Isaiah Oliver, CB, Colorado
Nobody is really talking about Colorado cornerback Isaiah Oliver all that much. However, they should be. If you want a physical cornerback with a high amount of intangibles, Oliver is your cornerback. He possesses above average speed for a player with a 6-foot-1 profile. Oliver was on the track team at Colorado and his dad followed a similar path, playing both football and track at Oregon. Oliver has many of the traits Mike Zimmer has historically preferred with defensive backs. He makes plays on the ball, posting 13 pass breakups last year. The clip below is just one of many examples where he uses his ball skills, length, speed and leaping ability to make a play. He moves really well on the field, keeping wide receivers on his hips when he's forced to play tight coverage. He gets into passing lanes often because of it.
There is certainly a need for improvement from a technique standpoint, especially when you see him backpedal out of his break. Receivers gets separation at the stem of his routes because he takes too many steps. This results in him needing to overcompensate with his athletic ability/length. You'll notice this is the case even on notable splash plays. Mike Zimmer and defensive back coach Jerry Gray can coach this out of him, especially because he is excellent in press coverage and has all the physical tools. More importantly, he isn't grabby, either. He is aggressive, plays with above average ball skills and has a tremendous amount of upside. If Trae Waynes departs in two years, Oliver can be developing in the shadows and will provide depth in a secondary searching for options outside of their top-three. Ease Oliver along, coach him correctly and he has the chance to be a really talented boundary corner.
Anthony Miller, WR, Memphis
If you've been following along on Twitter or on this website, you know how highly I value Memphis wide receiver Anthony Miller. I think NFL teams are starting to take notice, too. It wouldn't be shocking if Miller is selected in the late first or early second round. I spent plenty of time talking about Miller in a recent post. He is one of the most efficient route runners in this class. The clip below is just a small sample of what he can do out of his breaks.

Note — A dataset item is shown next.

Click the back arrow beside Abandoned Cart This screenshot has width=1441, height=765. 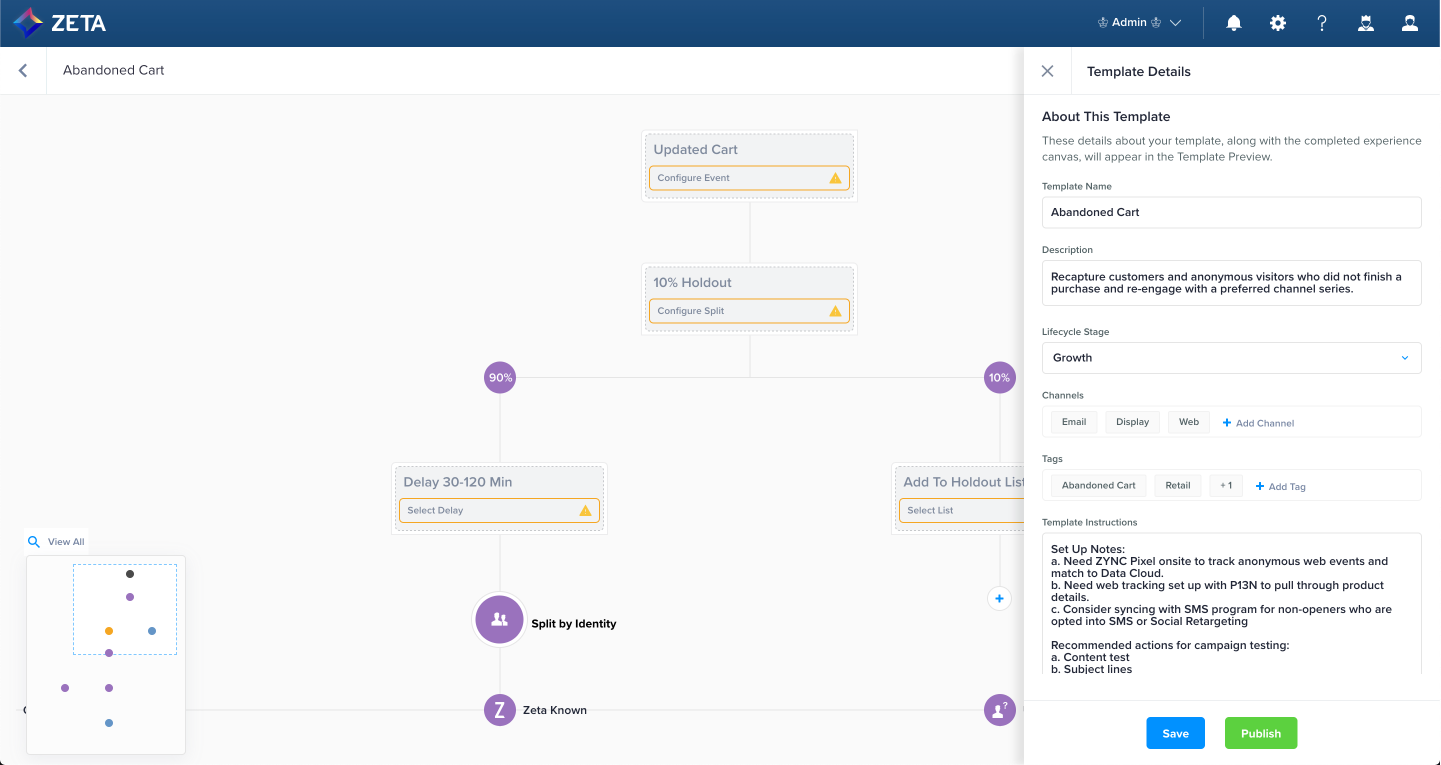pyautogui.click(x=23, y=71)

Anthony Miller is one of the most detailed and sharp route runners in the draft class. He visited with the #Vikings this week. He's so sudden and explosive. Watch him at the stem of his routes in these clips. Very talented player. pic.twitter.com/c5eAo3do73— Daniel House (@DanielHouseNFL) April 6, 2018
Miller isn't exclusively a slot wide receiver, either. He can be a threat on the outside, in the slot, or in space via a quick bubble screen. Miller's ability to gain extensive separation out of his breaks pairs beautifully with his skills after the catch. He is very similar to Stefon Diggs when you watch him run routes and take over games with his competitive playing style. In the red zone, Miller can make contested grabs and shows strong hands, finishing difficult grabs outside of his frame. A walk-on who begged the coaches to give him a chance, Miller has a fantastic story and would fit nicely in the Vikings' locker room. He is going to be selected earlier than people anticipate, so he might not be an option. This is especially the case considering the Vikings need a defensive player and offensive line prospects early in the draft.